My monthly column in our print magazine sits adjacent to our masthead, which contains the names of the people who help put this magazine together. You most likely skip right over it month after month. (It’s okay to admit—I do as well.)
A masthead, of course, is also a nautical term—the top of a ship’s mast, which rises above the sails, rigging, booms, deck and everything else. In layman’s terms, it guides the rest of the ship.
I ask you to take a quick look towards the bottom of our masthead. You’ll see the name of Julie Cappelletti-Lange, whose name has been there every month since our very first issue in 2003. Julie was the Part-Owner, Vice President and head of Human Resources of Putman Media for more than 28 years.
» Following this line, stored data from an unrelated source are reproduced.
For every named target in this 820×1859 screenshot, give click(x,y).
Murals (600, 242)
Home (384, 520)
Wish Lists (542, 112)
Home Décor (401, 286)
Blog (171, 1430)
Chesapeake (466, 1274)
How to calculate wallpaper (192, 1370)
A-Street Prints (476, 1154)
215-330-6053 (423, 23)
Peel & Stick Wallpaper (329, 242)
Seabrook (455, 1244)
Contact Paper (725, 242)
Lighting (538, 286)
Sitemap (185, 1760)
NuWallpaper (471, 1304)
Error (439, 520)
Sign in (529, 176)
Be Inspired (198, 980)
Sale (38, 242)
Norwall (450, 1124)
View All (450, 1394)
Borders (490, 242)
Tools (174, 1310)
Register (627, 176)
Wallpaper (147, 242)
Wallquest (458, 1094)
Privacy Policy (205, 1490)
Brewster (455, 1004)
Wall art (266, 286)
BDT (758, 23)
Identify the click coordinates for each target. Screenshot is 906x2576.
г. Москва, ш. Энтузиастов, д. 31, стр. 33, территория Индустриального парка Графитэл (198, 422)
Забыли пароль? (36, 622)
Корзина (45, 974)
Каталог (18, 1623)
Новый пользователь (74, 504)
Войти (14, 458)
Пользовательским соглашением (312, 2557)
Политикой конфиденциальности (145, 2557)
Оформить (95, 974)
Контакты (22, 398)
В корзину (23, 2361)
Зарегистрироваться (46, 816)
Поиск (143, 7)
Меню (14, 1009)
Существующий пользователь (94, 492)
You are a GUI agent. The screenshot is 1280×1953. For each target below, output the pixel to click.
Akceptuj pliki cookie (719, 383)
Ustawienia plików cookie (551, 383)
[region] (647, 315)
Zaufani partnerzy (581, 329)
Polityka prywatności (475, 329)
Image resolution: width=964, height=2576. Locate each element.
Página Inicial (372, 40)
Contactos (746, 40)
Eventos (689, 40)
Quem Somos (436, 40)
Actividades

In late April she passed away, very tragically and unexpectedly, after a week-long battle with Stevens-Johnson Syndrome, a one-in-a-million disease triggered by an adverse reaction to a common antibiotic. Taking a drug to make her feel better ended up taking her life. She had just turned 50 years old.
I wish a magazine masthead could list so much more.
I wish it could tell you that she was the heart and soul of the Putman Media family. I wish it could say that she was a strong, intelligent businesswoman who helped create the company’s brands and nurture and inspire the people behind them.
I wish it could tell you that she was extremely kind, witty and a great storyteller and that her bright energy always kept everyone around her in good spirits.
I wish it could tell you she was a single mother of four who raised her children to be strong and assertive, but also compassionate and humane.
And I wish it could tell you that, in addition to all her business and family responsibilities, she spent her remaining time doing endless charity work around the community, and even opening her home at holidays for those without a place to call home.
Julie gave herself honestly and completely and was truly the masthead of our own company ship, to use a cliche. She was the one who kept everything and everyone afloat, kept the oars in constant motion but also knew when one of us needed a little extra help.
I hope that there is an individual in your own company that sounds like Julie, and that he/she knows how very much they’re appreciated.
Recently, a team of FDA researchers, led by Michael Norcross in CDER’s Office of Pharmaceutical Sciences, have made progress in learning how to identify and understand drug-related autoimmune reactions. “We hope that, in the future, health care professionals will be able to identify people who are at high risk of developing serious reactions to various drugs, and offer them alternative treatments,” said CDER director Janet Woodcock.
FDA and the pharmaceutical industry do so much good, but also have such an important mission in regard to patient well-being and safety.
It is tragically too late for our Julie, but it is my truly great hope that research like this can help save the lives of others who might otherwise experience adverse, and even life-threatening, reactions to medication.
In the meantime, we here at Putman Media will all keep sailing strongly on in the loving memory of our dear friend and colleague, Julie Cappelletti-Lange.